Static site analytics with Nginx, GoAccess and Javascript

Static site analytics with Nginx, GoAccess and Javascript

Static site analytics with Nginx, GoAccess and a tiny Javascript. Or how to add a pixel.gif tracker on a static site (ie. Jekyll, Hugo …)
Markus Winkler©

I’ve been using Cloudflare analytics to get an idea if anyone visits my blog. Cloudflare tells me the number of requests, unique visitors and used bandwidth. Better than nothing. But there’s only 30 days of history, I don’t know how many of the visits are crawlers and what pages the visitors request…

cloudeflare Analytics

Over the weekend I saw a post by Ben Hoyt on replacing Google Analytics with GoAccess which resonated with me.
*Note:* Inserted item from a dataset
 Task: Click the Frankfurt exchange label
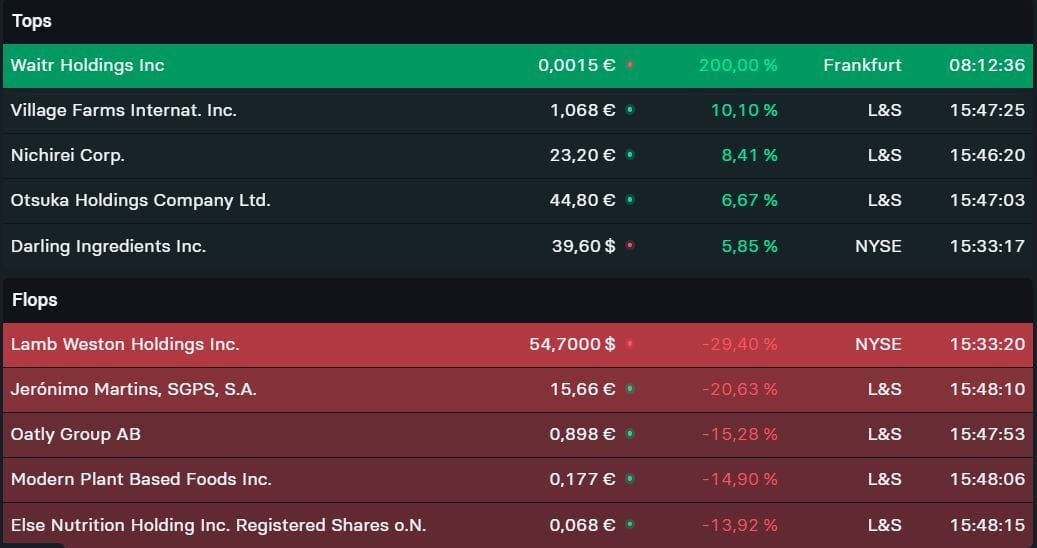click(x=862, y=65)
So it was interesting to see Ben using logs and GoAccess but instead parsing the generic access log, he parses just a pixel log.

A very dull lightbulb came on, can I do this ultra simply with Nginx and get my stat cravings ?

Custom Nginx log by Location

So within Nginx, most things are defined in a location block when they are talking about interaction from a visitor. So if we want to add a pixel then it makes sense it to define it as a location.

# file: "/etc/nginx/sites-available/example.io.conf"
location /pixel.gif {
        empty_gif;
}

With this defined, if you go to example.io/pixel.gif you will be served a 1×1 pixel transparent gif. The empty_dif directive is whats delivering an in memory pixel gif.

We can then expand this location to include a custom access log, so when content hits this location it’s recorded in this access log, not the more generic one if defined. Generally but not always with Nginx things inside the location block override for that location wider directives.

So now we have

# file: "/etc/nginx/sites-available/example.io.conf"
location /pixel.gif {
        empty_gif;
        access_log /var/log/nginx/pixel-access.log
}

Adding some Nginx useful data

Ok so if we were to add that pixel to our website, leave it for a week and look at the data, we would be disappointed. Our logs will be nicely filled, and we would have some IPs and useragent, but we wouldn’t know what pages been visited, as the location option would show pixel.gif…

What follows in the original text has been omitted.